06 septembre 2018 - Laura Martinez,

Le transport de marchandises à la voile entre l’Europe et le Québec renaît. En utilisant la force du vent, des marins ambitieux proposent une navigation commerciale sans gaz à effet de serre… comme au temps de Jacques Cartier!

Du café de Colombie, du rhum des Antilles ou des bières d’Angleterre : depuis 2011, l’entreprise française de transport à la voile TOWT – pour Transoceanic Wind Transport – a utilisé une quinzaine d’anciens voiliers pour transporter ces marchandises entre différents pays européens, de même qu’entre le Vieux Continent et les Amériques centrale et du Sud. Rien qu’en 2016, 400 tonnes (t) de produits ont ainsi parcouru l’équivalent de 90 000 km. TOWT estime avoir évité cette année-là l’émission d’environ 185 t de CO2, soit environ 1700 allers-retours Montréal-Québec en voiture!

Pour Guillaume Le Grand et son associée, Diana Mesa, employer la force du vent pour transporter des marchandises est une évidence, particulièrement dans un contexte de changements climatiques. « C’est certainement la façon la plus facile de transporter de grandes quantités [de marchandises] sur de grandes distances sans pétrole », affirme le cofondateur de TOWT.

Pour garantir une navigation décarbonée, l’entreprise a conçu le label ANEMOS. À partir d’un numéro de voyage unique, l’acheteur de chaque produit peut connaître l’heure de départ et d’arrivée du voilier, sa trajectoire et la quantité estimée d’émissions de CO2 que le transport à la voile a permis d’éviter.

L’Avontuur, une goélette à deux mâts construite en 1920 au Pays-Bas, est l’un des voiliers de la compagnie TOWT qui fend l’Atlantique pour rejoindre les Amériques. © Timbercoast TOWT

Aujourd’hui, l’équipe de TOWT travaille sur l’ouverture d’une route maritime vers l’Amérique du Nord. Dès 2019, elle espère livrer au Québec du vin bio français et repartir avec du sirop d’érable. « C’est tout à fait possible. Il n’y a plus qu’à appuyer sur quelques boutons, à confirmer des choses », s’exclame Guillaume, qui a rendez-vous avec la Société des alcools du Québec (SAQ) cet automne à ce sujet.

La voile, une plus-value

TOWT n’est pas le seul transporteur maritime à ouvrir des routes à la voile dans l’Atlantique Nord. En 2016, l’entreprise montréalaise de négoce transatlantique Portfranc a réalisé le premier transport à la voile du 21e siècle entre l’Europe et le Québec. Une traversée qui a été reprise en 2017.
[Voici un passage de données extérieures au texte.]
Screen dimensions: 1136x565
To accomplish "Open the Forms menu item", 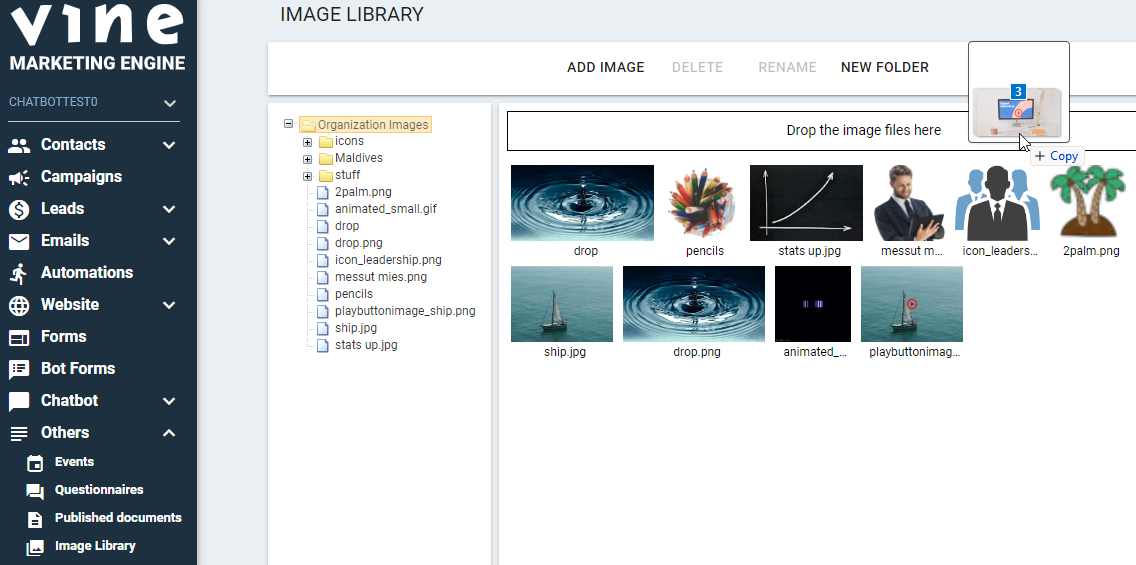I will [x=63, y=337].
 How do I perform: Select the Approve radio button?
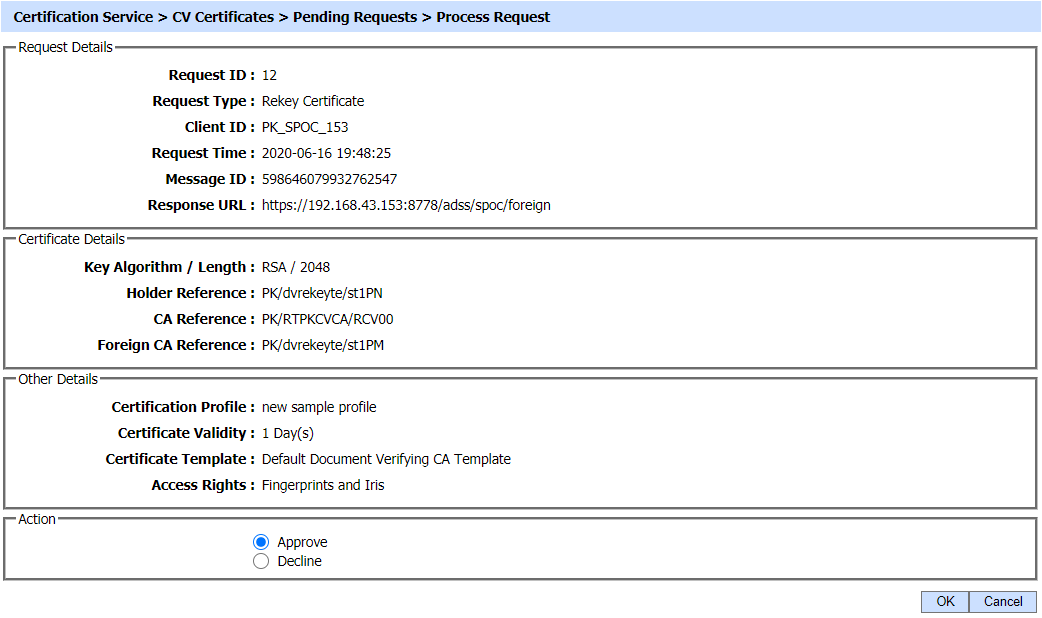[x=261, y=542]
Ces deux années-là, Simons figurait parmi les clients de Portfranc. L’opération a été un succès, selon Philippe Normand, vice-président marketing de la chaîne de magasins. « Ç’avait été absolument formidable. Les clients avaient apprécié. Donc, c’est pour ça qu’on a répété l’expérience [en 2017], explique-t-il. On a réussi à vendre [presque tout] ce qu’on avait. Ça, c’est un bon indicateur. » Selon lui, c’est autant la qualité des produits (des vêtements créés par des artisans français) que leur transport à la voile qui ont séduit les clients.

L’indice CO2 : le label ANEMOS

À chaque produit transporté à la voile est associé un numéro de transport qui permet au consommateur de connaître combien de kilogrammes de CO2 ont été économisés. Pour obtenir ce chiffre, TOWT estime les émissions approximatives de CO2 qu’émettrait un bateau à moteur de la même taille réalisant le même parcours. Le transporteur soustrait ensuite les émissions de CO2 engendrées par le voilier lorsque celui-ci utilise son moteur (comme pour les manœuvres portuaires), puis divise par le nombre d’articles de la cargaison.
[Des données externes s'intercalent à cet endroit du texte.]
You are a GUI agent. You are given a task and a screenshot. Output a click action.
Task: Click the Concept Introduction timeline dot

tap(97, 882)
Comme le coût du transport à la voile est supérieur à celui du fret maritime conventionnel, la démarche est particulièrement adaptée à l’expédition de produits de luxe, explique Emmanuel Guy, professeur au Département des sciences de la gestion de l’Université du Québec à Rimouski (UQAR). La différence de prix n’a qu’un faible impact sur le coût final du produit, poursuit-il, alors que le mode de transport à la voile représente une plus-value, puisque le vendeur mettra de l’avant son transport décarboné.

« On n’est pas Jésus! »

Le transport à la voile n’est pas adapté à toutes les marchandises, notent cependant les spécialistes. « Évidemment, pour transporter un million de tonnes d’oxyde d’aluminium [poudre blanche nécessaire à la fabrication du métal], on est très mauvais à la voile. Cette marchandise ne doit être chargée qu’à bord de ces géants des mers hyper efficaces, hyper réguliers », réplique le marin de TOWT. La capacité de son plus grand bateau ne dépasse pas les 100 t, soit l’équivalent d’environ quatre conteneurs pleins de 20 pi (6 m).
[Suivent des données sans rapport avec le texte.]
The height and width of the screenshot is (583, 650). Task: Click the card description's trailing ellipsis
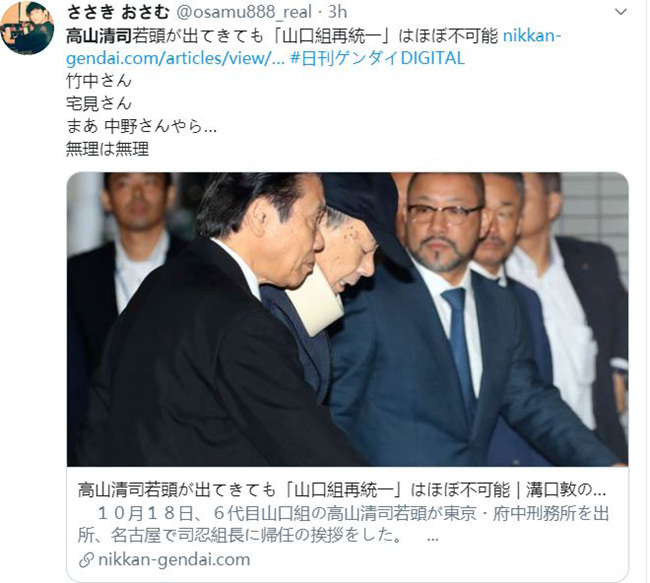[432, 537]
Chargement de caisses de vin bio sur le voilier Norvégien, le Lun II, construit en 1914. © TOWT

Selon Emmanuel Guy, l’un des plus importants défis du fret à la voile est la difficulté à préciser le jour et l’heure d’arrivée des marchandises. Bien que de grandes quantités de fret aient été transportées à la voile, notamment aux 17e et 18e siècles, « il faudrait une réorganisation en profondeur de nos modes d’échanges commerciaux pour que ça puisse fonctionner de nouveau », précise-t-il.

 

80 % des 10 milliards de tonnes de marchandises transportées dans le monde voyagent par bateaux.

 

Par ailleurs, concurrencer le faible coût par produit du transport conventionnel semble difficile. « C’est ça la mondialisation, quelque part. On a réparti l’assemblage des différents produits un peu partout autour de la planète pour tirer avantage de coûts de production moindres. Et on fait circuler ça [en cargo] parce que le transport est très efficace et peu cher. Ça, ce serait très difficile avec des navires à voiles », affirme le professeur de l’UQAR.

Conscient des limites actuelles du fret à la voile, le cofondateur de TOWT lance : « Après, on n’est pas Jésus. Voilà, on fait ce qu’on peut! »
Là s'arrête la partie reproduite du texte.